• [PROMPT]: Rewrite everything from "Max L. Rosenstein, Newark, N.J., Archibald" down to "HASTIE, Circuit Judge." in the court opinion below, changing each "Newark" to "Trenton".
— BEGIN TEXT SECTION —
Max L. Rosenstein, Newark, N.J., Archibald Palmer, New York City, for petitioner.

Daniel G. Kasen, Newark, N.J. (Kasen, Schnitzer & Kasen, Newark, N.J., on the brief), for respondent.

Before GOODRICH, KALODNER, and HASTIE, Circuit Judges.

HASTIE, Circuit Judge.


This appeal is from an order of the United States District Court for the District of New Jersey dismissing sua sponte appellant's petition for an arrangement under Chapter XI of the Bankruptcy Act.

Appellant is a New Jersey corporation. For more than one hundred years, New Jersey has provided a statutory proceeding in the interest of creditors, stockholders, and the public at large, whereby a corporation may be disabled from exercising its franchise upon a showing that the corporate privileges which the state has granted are being abused.1  On November 27, 1947, a creditor filed against the appellant in a competent New Jersey court a complaint alleging, among other things, that the business of the appellant was dominated by its president, Harry J. Weiner, who, together with his wife and the company's bookkeeper, constituted its board of directors; that Weiner had been convicted of a federal crime and sentenced to six months imprisonment as a result of his administration of the corporation; that Weiner "has in recent years been instrumental in organizing many corporations and has operated several of them in such a way that bankruptcy or receivership was the fate of said enterprises with great losses to the creditors"; that the affairs of this corporation had been so conducted as to cause it to become insolvent, and that the continuation of the course of operations would be prejudicial to the public and detrimental to creditors. After hearing, the court found that appellant was insolvent; that its business had been conducted to the prejudice and detriment of creditors and stockholders; and that the continuation of its course would be unsafe for the public and for those who had invested in it. Thereupon, the court enjoined further exercise of the corporate franchise and any action on behalf of the corporation by its officers or agents. In addition, the court appointed a statutory receiver and transferred title to all corporate property and assets to him with authority to administer and settle the affairs of the enterprise. This procedure was in accordance with the provisions of the New Jersey statute and may lead, within the discretion of the court, to the involuntary dissolution of the corporation.2 

The statutory receiver proceeded with his duties including the institution of legal proceedings to recover on certain claims. At the end of November 1949, his efforts were about to result in a recovery of $50,000 on an agreed settlement of litigation which he had instituted. However, a few days after judicial approval of the proposed settlement, the present petition for arrangement was filed in the district court by Harry J. Weiner as president of the appellant in its name and behalf. The petition revealed on its face that the petitioner lacked detailed information concerning the current status of the business, that the proposed arrangement was dependent on the realization of substantial sums from pending litigation, and that a purpose of the petitioner was to block the particular settlement then about to be consummated.
— END TEXT SECTION —
— BEGIN EXTRACTED RECORDS —
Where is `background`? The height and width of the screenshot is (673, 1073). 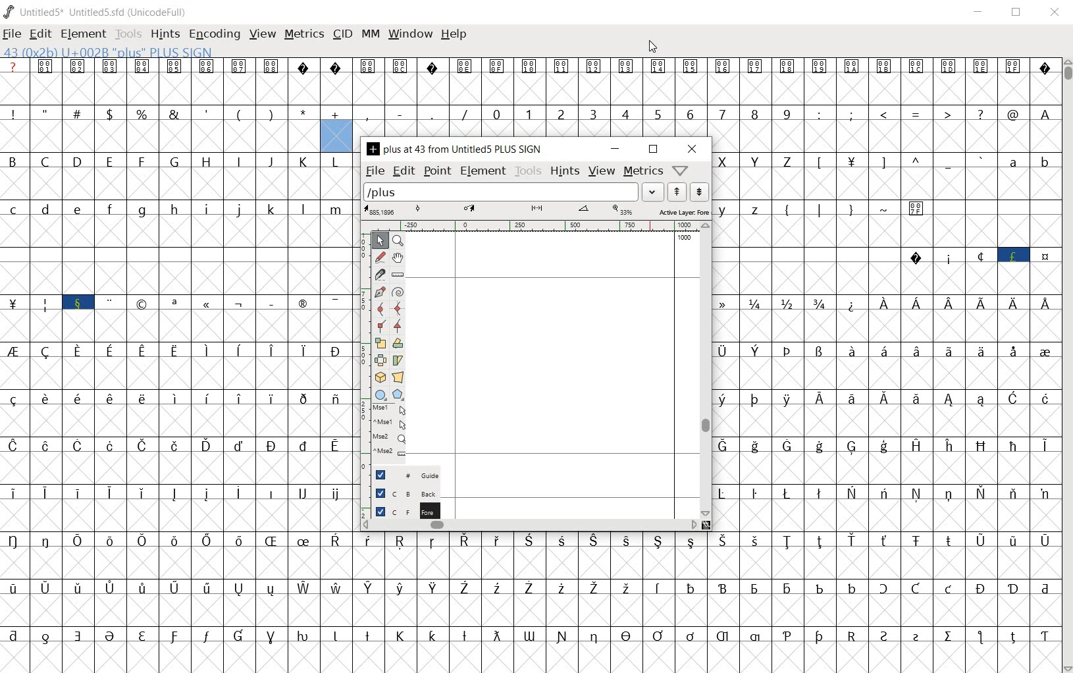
— END EXTRACTED RECORDS —
— BEGIN EXTRACTED RECORDS —
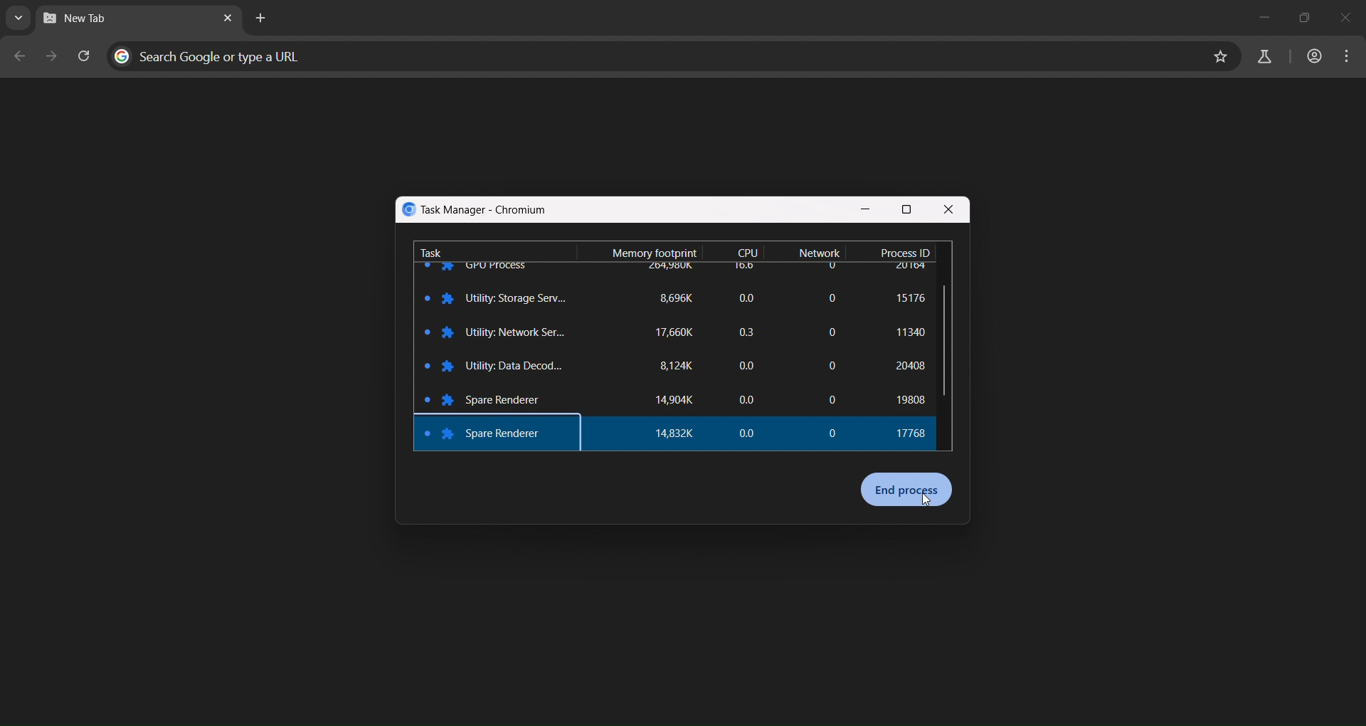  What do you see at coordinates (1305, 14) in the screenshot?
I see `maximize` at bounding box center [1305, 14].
— END EXTRACTED RECORDS —
• [TASK RESULT]:
Max L. Rosenstein, Trenton, N.J., Archibald Palmer, New York City, for petitioner.

Daniel G. Kasen, Trenton, N.J. (Kasen, Schnitzer & Kasen, Trenton, N.J., on the brief), for respondent.

Before GOODRICH, KALODNER, and HASTIE, Circuit Judges.

HASTIE, Circuit Judge.